Extracted records:

==========

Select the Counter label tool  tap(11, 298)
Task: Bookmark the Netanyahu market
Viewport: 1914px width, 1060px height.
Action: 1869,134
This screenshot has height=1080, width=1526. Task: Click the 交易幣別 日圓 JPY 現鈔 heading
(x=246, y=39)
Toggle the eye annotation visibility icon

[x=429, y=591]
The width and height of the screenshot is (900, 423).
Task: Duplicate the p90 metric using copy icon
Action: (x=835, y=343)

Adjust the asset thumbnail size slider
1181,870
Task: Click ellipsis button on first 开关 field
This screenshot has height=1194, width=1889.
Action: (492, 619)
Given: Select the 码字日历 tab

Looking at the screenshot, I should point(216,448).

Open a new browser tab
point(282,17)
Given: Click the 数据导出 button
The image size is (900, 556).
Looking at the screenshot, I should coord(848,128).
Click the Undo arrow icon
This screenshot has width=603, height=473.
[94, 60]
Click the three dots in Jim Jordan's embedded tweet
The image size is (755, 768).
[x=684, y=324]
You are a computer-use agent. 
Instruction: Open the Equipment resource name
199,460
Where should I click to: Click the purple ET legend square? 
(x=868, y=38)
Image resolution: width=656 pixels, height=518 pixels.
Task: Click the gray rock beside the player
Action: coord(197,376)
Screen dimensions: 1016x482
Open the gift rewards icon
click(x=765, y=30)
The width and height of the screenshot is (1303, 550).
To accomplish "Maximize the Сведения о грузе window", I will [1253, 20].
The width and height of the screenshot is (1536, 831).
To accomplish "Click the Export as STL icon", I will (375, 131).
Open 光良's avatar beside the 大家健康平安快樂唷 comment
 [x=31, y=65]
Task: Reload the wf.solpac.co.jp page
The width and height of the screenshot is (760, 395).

==========

* _REQUIREMENT_
Every record above needs to be copied exactly.

* _RESPONSE_
Select the Counter label tool  tap(11, 298)
Task: Bookmark the Netanyahu market
Viewport: 1914px width, 1060px height.
Action: 1869,134
This screenshot has height=1080, width=1526. Task: Click the 交易幣別 日圓 JPY 現鈔 heading
(x=246, y=39)
Toggle the eye annotation visibility icon

[x=429, y=591]
The width and height of the screenshot is (900, 423).
Task: Duplicate the p90 metric using copy icon
Action: (x=835, y=343)

Adjust the asset thumbnail size slider
1181,870
Task: Click ellipsis button on first 开关 field
This screenshot has height=1194, width=1889.
Action: (492, 619)
Given: Select the 码字日历 tab

Looking at the screenshot, I should point(216,448).

Open a new browser tab
point(282,17)
Given: Click the 数据导出 button
The image size is (900, 556).
Looking at the screenshot, I should coord(848,128).
Click the Undo arrow icon
This screenshot has width=603, height=473.
[94, 60]
Click the three dots in Jim Jordan's embedded tweet
The image size is (755, 768).
[x=684, y=324]
You are a computer-use agent. 
Instruction: Open the Equipment resource name
199,460
Where should I click to: Click the purple ET legend square? 
(x=868, y=38)
Image resolution: width=656 pixels, height=518 pixels.
Task: Click the gray rock beside the player
Action: coord(197,376)
Screen dimensions: 1016x482
Open the gift rewards icon
click(x=765, y=30)
The width and height of the screenshot is (1303, 550).
To accomplish "Maximize the Сведения о грузе window", I will [1253, 20].
The width and height of the screenshot is (1536, 831).
To accomplish "Click the Export as STL icon", I will (375, 131).
Open 光良's avatar beside the 大家健康平安快樂唷 comment
 [x=31, y=65]
Task: Reload the wf.solpac.co.jp page
The width and height of the screenshot is (760, 395).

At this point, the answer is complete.